Suponiendo que como dice Who se corresponda con lo que en España conocemos como persona jurídica (creo que sí) sería:

Se entiende por *persona jurídica* (o *persona moral*) a los entes que, para la realización de determinados fines colectivos, las normas jurídicas les reconocen capacidad para ser titular de derechos y contraer obligaciones. Son las corporaciones, asociaciones, sociedades y fundaciones.
Saludos
MG


Achei isso; parece que é o que aqui conhecemos por *CIF* ( Cédula de identificacion fiscal) en Portugal *Número de Contribuinte* para empresasas e sociedades, *VAT* na Unión Europeia e *BIN *em USA


----------



## airosa

Acho que encontrei a resposta aqui.
Parece que é uma organização social.


----------



## Mangato

airosa said:


> Acho que encontrei a resposta aqui.
> Parece que é uma organização social.


 
Óptimo: 
Na Espanha esse cartão é sempre o CIF (Cédudal de Identificación Fiscal). A diferencia é determinada pela letra inicial do CIF
A xxxxxxxx Sociedades Anónimas
B xxxxxxxx Sociedades Limitadas
G xxxxxxxx Entidades sem ánimo de lucro.

Estas últimas se correspoderiam com as pesosas coletivas


----------



## Ivonne do Tango

Interessei-me neste tema e muito...

O CIF então estará relacionado com o CNPJ?
Quer dizer que este primeiro código iria indicar a classificação da sociedade no Código Nacional de Pessoa Jurídica? 
Até onde sei eu os CNPJ não têm letra no começo nem no final...

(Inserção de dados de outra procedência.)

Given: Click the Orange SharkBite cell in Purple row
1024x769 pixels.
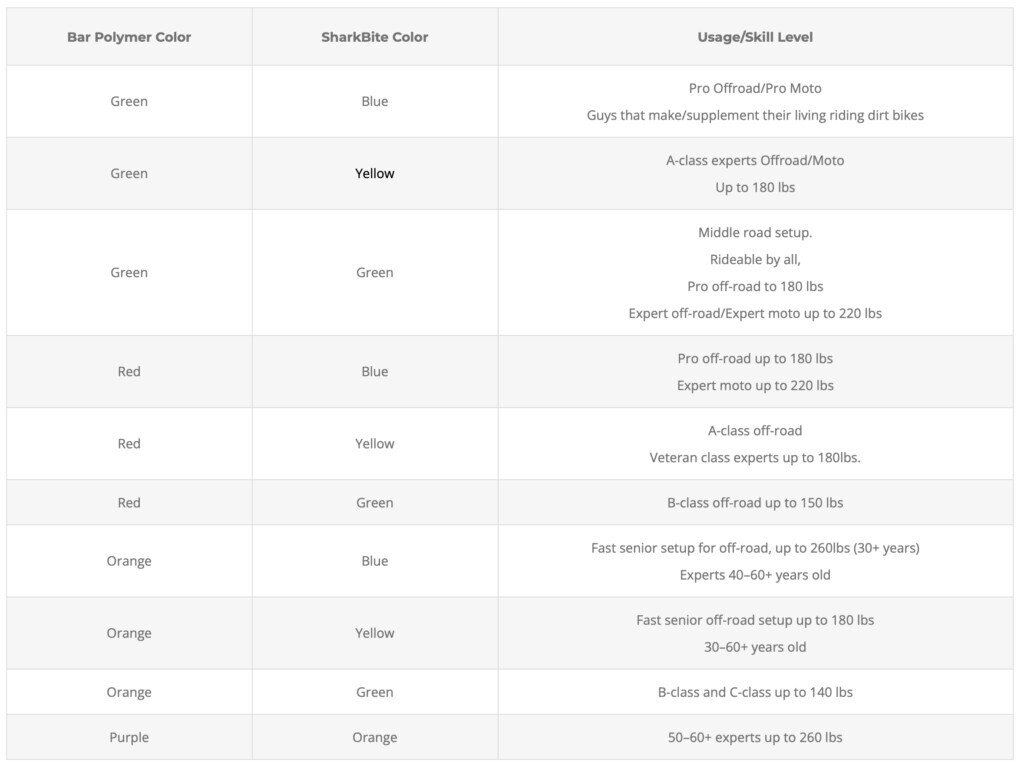Looking at the screenshot, I should [375, 737].
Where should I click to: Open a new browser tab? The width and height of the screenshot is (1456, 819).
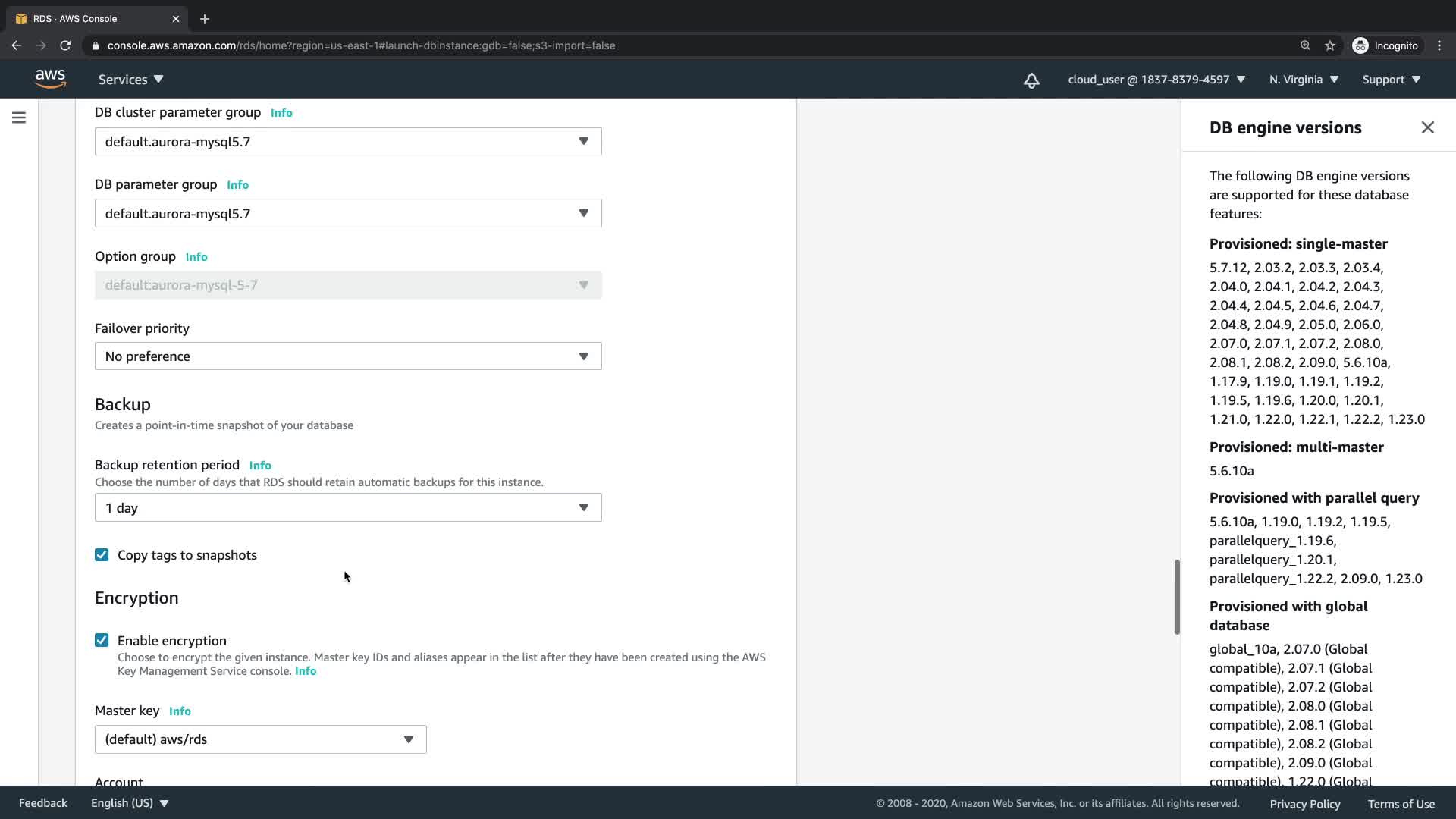[205, 19]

Alguém que desate esta bagunça de cruéis códigos.


----------



## Mangato

Ivonne do Tango said:


> Interessei-me neste tema e muito...
> 
> O CIF então estará relacionado com o CNPJ?
> Quer dizer que este primeiro código iria indicar a classificação da sociedade no Código Nacional de Pessoa Jurídica?
> Até onde sei eu os CNPJ não têm letra no começo nem no final...
> 
> Alguém que desate esta bagunça de cruéis códigos.


 

Pode beber desse poço inagotável que é a Wikipedia. 
O hieroglifo é bem mais grande do que acreditava


----------



## Carfer

airosa said:


> Acho que encontrei a resposta aqui.
> Parece que é uma organização social.


 
Não, airosa, não é. É terminologia de Portugal e é aproximadamente o que diz o Mangato. As pessoas colectivas são as pessoas jurídicas (sociedades, civis ou comercais, associações, fundações, etc.,) ou morais, como lhes queiram chamar,  por oposição às pessoas físicas que somos nós, os participantes deste foro, por exemplo. As pessoas colectivas têm um número de identificação (o _número de pessoa colectiva_, NPC), que actualmente é o mesmo que o _número de_ _identificação fiscal,_ NIF, dantes chamado _número de contribuinte_, designação que ainda se mantém popular. Antigamente o NPC e o NIF eram diferentes e às vezes ainda aparecem mencionados os dois ou o actual com uma dessas designações consoante o âmbito em que a questão se põe: âmbito fiscal (impostos) ou não fiscal.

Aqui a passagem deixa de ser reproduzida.